- **Exercise requirements**
In the records below, begin at the line containing "Where should I click to: Click the first" and end at the line containing "Given: Select the Extrude tool from list"; quote every line in that span exactly, including both boundary lines, and no others.

○ ○ ○ ○

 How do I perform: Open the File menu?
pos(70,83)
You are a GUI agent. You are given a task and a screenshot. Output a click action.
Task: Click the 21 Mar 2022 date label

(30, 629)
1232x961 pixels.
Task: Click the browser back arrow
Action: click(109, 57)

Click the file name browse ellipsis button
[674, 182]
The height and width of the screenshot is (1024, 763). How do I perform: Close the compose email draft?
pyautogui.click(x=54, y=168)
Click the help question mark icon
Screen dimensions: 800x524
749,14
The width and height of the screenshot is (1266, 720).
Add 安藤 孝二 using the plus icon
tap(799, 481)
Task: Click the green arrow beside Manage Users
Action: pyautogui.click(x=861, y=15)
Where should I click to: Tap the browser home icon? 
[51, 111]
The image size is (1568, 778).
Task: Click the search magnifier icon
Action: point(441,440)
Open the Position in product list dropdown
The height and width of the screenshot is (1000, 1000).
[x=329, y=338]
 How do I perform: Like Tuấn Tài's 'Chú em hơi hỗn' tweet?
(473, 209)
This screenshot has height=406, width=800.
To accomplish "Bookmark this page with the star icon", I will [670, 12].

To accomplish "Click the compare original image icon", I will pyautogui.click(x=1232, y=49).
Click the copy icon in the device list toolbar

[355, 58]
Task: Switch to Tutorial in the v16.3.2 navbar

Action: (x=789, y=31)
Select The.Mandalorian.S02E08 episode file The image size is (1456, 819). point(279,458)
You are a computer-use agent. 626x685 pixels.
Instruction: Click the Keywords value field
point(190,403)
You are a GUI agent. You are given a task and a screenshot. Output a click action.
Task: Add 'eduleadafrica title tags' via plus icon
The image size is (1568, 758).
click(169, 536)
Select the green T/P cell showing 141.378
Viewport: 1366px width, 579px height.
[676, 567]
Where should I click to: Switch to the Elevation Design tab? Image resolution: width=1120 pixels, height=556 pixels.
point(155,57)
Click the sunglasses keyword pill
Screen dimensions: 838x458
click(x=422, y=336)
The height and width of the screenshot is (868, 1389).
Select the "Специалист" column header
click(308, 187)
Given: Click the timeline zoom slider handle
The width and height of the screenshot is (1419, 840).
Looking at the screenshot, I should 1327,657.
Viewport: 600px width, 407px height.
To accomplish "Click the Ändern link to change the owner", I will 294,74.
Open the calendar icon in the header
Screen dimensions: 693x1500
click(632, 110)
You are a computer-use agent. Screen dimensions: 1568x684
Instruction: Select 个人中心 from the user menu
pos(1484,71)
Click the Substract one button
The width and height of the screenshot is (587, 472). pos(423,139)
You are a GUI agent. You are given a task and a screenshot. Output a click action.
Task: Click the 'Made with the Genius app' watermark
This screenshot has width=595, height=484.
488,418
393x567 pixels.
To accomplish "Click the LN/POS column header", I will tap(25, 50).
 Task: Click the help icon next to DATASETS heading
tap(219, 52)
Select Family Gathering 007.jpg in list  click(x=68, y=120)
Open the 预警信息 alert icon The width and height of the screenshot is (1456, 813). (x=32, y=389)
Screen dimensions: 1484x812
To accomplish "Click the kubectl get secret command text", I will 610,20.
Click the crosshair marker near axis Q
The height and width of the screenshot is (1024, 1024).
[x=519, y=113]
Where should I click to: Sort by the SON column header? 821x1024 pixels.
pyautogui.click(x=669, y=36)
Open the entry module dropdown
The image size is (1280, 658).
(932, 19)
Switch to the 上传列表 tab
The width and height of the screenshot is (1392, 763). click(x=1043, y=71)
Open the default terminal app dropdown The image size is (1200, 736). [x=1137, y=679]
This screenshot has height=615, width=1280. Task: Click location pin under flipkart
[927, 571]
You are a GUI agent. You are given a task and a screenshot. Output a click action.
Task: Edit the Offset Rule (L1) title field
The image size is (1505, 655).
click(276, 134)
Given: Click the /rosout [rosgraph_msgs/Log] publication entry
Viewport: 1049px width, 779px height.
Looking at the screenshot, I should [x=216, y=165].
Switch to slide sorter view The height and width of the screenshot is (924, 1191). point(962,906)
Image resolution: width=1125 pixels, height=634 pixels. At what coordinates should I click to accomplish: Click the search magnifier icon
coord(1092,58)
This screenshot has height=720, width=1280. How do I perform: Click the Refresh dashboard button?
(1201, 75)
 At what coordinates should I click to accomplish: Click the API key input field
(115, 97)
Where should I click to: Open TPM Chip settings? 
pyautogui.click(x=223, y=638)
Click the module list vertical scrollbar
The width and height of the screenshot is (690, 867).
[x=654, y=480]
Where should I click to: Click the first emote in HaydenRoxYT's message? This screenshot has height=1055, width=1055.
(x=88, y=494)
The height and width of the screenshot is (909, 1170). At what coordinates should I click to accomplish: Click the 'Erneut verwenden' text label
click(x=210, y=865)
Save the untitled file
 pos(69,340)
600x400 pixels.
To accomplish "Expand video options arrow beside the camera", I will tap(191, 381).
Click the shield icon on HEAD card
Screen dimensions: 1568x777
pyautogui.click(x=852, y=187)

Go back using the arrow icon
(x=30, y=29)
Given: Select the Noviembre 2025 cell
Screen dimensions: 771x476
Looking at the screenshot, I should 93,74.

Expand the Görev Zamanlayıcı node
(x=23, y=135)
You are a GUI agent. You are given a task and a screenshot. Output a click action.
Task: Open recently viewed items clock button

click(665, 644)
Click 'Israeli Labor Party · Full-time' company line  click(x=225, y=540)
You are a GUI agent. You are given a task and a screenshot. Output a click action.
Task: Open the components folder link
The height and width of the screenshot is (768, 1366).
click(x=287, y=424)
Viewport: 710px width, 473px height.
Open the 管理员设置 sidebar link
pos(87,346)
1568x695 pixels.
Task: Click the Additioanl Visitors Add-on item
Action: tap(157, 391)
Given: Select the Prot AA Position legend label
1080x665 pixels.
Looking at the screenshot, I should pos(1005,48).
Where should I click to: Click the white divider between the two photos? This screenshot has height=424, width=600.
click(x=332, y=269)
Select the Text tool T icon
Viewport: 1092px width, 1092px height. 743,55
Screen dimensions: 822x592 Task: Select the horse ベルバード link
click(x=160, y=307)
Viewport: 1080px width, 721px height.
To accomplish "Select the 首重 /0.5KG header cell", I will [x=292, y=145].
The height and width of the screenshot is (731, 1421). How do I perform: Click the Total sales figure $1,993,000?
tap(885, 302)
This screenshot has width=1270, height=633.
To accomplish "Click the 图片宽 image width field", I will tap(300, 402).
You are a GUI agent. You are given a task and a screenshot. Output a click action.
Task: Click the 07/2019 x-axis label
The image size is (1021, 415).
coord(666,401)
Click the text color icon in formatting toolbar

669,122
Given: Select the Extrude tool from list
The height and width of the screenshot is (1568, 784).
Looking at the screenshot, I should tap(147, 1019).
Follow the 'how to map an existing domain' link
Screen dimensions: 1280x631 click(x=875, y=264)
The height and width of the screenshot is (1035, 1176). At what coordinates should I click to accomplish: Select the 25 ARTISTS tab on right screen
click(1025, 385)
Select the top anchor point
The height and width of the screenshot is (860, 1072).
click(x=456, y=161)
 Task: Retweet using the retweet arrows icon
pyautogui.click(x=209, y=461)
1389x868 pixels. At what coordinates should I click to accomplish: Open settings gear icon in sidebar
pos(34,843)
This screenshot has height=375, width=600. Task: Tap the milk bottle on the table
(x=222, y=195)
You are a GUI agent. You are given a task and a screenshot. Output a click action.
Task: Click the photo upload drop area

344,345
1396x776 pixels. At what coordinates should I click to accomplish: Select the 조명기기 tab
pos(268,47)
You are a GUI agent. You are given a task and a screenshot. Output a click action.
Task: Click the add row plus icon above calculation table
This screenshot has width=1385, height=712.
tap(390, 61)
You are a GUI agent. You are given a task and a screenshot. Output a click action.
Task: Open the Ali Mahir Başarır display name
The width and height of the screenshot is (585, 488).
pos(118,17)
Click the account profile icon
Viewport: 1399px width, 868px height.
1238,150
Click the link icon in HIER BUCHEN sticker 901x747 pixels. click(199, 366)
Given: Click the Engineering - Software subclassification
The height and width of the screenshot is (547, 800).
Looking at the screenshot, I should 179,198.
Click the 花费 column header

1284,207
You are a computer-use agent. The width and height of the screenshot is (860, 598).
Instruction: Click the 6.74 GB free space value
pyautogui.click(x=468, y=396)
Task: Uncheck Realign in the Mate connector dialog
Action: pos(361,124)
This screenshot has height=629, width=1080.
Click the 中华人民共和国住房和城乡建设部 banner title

○ ○ ○ ○

- **Task response**
Where should I click to: Click the first emote in HaydenRoxYT's message? This screenshot has height=1055, width=1055.
(x=88, y=494)
The height and width of the screenshot is (909, 1170). At what coordinates should I click to accomplish: Click the 'Erneut verwenden' text label
click(x=210, y=865)
Save the untitled file
 pos(69,340)
600x400 pixels.
To accomplish "Expand video options arrow beside the camera", I will tap(191, 381).
Click the shield icon on HEAD card
Screen dimensions: 1568x777
pyautogui.click(x=852, y=187)

Go back using the arrow icon
(x=30, y=29)
Given: Select the Noviembre 2025 cell
Screen dimensions: 771x476
Looking at the screenshot, I should 93,74.

Expand the Görev Zamanlayıcı node
(x=23, y=135)
You are a GUI agent. You are given a task and a screenshot. Output a click action.
Task: Open recently viewed items clock button

click(665, 644)
Click 'Israeli Labor Party · Full-time' company line  click(x=225, y=540)
You are a GUI agent. You are given a task and a screenshot. Output a click action.
Task: Open the components folder link
The height and width of the screenshot is (768, 1366).
click(x=287, y=424)
Viewport: 710px width, 473px height.
Open the 管理员设置 sidebar link
pos(87,346)
1568x695 pixels.
Task: Click the Additioanl Visitors Add-on item
Action: tap(157, 391)
Given: Select the Prot AA Position legend label
1080x665 pixels.
Looking at the screenshot, I should pos(1005,48).
Where should I click to: Click the white divider between the two photos? This screenshot has height=424, width=600.
click(x=332, y=269)
Select the Text tool T icon
Viewport: 1092px width, 1092px height. 743,55
Screen dimensions: 822x592 Task: Select the horse ベルバード link
click(x=160, y=307)
Viewport: 1080px width, 721px height.
To accomplish "Select the 首重 /0.5KG header cell", I will [x=292, y=145].
The height and width of the screenshot is (731, 1421). How do I perform: Click the Total sales figure $1,993,000?
tap(885, 302)
This screenshot has width=1270, height=633.
To accomplish "Click the 图片宽 image width field", I will tap(300, 402).
You are a GUI agent. You are given a task and a screenshot. Output a click action.
Task: Click the 07/2019 x-axis label
The image size is (1021, 415).
coord(666,401)
Click the text color icon in formatting toolbar

669,122
Given: Select the Extrude tool from list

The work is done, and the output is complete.